**Required work:** Put the material, from its first line through the line containing "Looking at the image, I should click on (1960, 193).", into a numbered list, skipping any blank lines.

**Records to process:**
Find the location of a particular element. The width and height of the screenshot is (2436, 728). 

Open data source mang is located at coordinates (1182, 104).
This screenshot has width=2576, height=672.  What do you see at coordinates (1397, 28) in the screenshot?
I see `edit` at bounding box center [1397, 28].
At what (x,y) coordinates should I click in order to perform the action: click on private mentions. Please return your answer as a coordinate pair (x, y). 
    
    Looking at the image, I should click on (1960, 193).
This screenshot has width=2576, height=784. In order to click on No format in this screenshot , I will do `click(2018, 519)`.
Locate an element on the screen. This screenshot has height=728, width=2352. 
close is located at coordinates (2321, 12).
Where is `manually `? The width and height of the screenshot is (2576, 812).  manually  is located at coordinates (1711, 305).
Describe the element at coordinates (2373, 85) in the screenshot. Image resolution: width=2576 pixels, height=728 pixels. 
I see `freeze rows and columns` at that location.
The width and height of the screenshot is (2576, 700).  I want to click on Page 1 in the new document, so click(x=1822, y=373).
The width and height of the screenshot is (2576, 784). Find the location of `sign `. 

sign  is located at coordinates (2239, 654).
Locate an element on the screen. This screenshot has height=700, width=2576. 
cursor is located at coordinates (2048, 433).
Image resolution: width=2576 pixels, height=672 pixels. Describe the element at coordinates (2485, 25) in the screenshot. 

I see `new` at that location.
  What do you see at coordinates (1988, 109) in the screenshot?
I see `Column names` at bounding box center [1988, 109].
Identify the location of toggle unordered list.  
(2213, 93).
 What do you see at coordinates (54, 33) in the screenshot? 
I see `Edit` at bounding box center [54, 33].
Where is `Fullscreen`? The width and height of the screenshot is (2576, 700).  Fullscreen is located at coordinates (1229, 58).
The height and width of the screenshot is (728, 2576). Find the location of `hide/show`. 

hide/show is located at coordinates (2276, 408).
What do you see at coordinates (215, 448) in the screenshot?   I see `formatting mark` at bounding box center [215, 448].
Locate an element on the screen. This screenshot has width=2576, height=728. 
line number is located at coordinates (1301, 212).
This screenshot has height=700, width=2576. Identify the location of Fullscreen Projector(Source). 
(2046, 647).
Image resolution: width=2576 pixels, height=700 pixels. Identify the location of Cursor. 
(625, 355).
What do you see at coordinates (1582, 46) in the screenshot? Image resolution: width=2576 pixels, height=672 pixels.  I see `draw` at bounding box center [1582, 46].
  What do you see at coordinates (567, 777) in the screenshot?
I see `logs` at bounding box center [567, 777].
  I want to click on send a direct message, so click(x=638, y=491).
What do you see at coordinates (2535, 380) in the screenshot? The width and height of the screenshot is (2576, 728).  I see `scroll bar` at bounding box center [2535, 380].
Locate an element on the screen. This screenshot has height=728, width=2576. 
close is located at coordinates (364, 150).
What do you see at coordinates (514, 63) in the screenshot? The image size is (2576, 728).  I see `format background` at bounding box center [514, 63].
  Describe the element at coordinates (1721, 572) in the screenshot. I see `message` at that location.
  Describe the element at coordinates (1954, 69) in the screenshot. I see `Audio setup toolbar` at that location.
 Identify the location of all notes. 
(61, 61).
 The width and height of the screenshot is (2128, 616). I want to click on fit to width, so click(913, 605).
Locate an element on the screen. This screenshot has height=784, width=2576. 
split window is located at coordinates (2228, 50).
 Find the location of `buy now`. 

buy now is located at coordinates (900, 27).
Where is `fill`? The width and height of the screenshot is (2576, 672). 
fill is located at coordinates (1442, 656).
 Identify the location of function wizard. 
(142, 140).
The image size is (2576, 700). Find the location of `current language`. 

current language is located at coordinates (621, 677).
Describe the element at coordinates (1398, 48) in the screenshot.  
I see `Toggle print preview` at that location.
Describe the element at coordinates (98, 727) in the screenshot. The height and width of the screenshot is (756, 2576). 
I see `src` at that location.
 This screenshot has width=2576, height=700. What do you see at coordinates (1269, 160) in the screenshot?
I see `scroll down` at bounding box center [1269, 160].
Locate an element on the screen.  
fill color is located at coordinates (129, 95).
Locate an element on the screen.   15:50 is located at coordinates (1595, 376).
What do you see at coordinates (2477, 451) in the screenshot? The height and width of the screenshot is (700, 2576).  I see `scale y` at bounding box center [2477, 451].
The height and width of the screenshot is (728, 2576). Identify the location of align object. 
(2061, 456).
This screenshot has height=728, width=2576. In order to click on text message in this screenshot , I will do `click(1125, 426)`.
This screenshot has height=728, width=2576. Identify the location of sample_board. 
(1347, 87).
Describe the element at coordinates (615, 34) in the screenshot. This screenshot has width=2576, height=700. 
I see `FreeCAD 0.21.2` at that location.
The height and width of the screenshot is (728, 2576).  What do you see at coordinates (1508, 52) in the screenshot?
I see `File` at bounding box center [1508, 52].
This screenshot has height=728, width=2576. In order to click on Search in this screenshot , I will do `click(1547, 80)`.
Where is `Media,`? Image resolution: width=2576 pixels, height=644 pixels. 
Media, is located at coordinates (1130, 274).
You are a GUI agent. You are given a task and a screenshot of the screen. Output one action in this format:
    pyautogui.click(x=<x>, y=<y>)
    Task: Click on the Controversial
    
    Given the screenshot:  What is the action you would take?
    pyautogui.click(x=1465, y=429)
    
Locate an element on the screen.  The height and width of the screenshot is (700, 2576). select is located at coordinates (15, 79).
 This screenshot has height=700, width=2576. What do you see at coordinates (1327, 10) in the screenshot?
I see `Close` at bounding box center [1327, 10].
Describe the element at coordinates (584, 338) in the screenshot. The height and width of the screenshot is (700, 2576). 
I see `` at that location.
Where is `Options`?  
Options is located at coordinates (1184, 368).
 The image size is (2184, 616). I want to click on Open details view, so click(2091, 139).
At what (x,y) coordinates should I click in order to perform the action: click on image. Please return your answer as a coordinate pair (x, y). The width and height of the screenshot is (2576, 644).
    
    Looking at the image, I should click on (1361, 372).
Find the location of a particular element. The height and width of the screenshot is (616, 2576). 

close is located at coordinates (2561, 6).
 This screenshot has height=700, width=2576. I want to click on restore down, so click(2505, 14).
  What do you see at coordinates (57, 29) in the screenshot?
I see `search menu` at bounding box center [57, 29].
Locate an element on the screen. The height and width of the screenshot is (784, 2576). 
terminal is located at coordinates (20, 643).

**Expected output:**
1. Find the location of a particular element. The width and height of the screenshot is (2436, 728). 
2. Open data source mang is located at coordinates (1182, 104).
3. This screenshot has width=2576, height=672.  What do you see at coordinates (1397, 28) in the screenshot?
4. I see `edit` at bounding box center [1397, 28].
5. At what (x,y) coordinates should I click in order to perform the action: click on private mentions. Please return your answer as a coordinate pair (x, y). 
6.     Looking at the image, I should click on (1960, 193).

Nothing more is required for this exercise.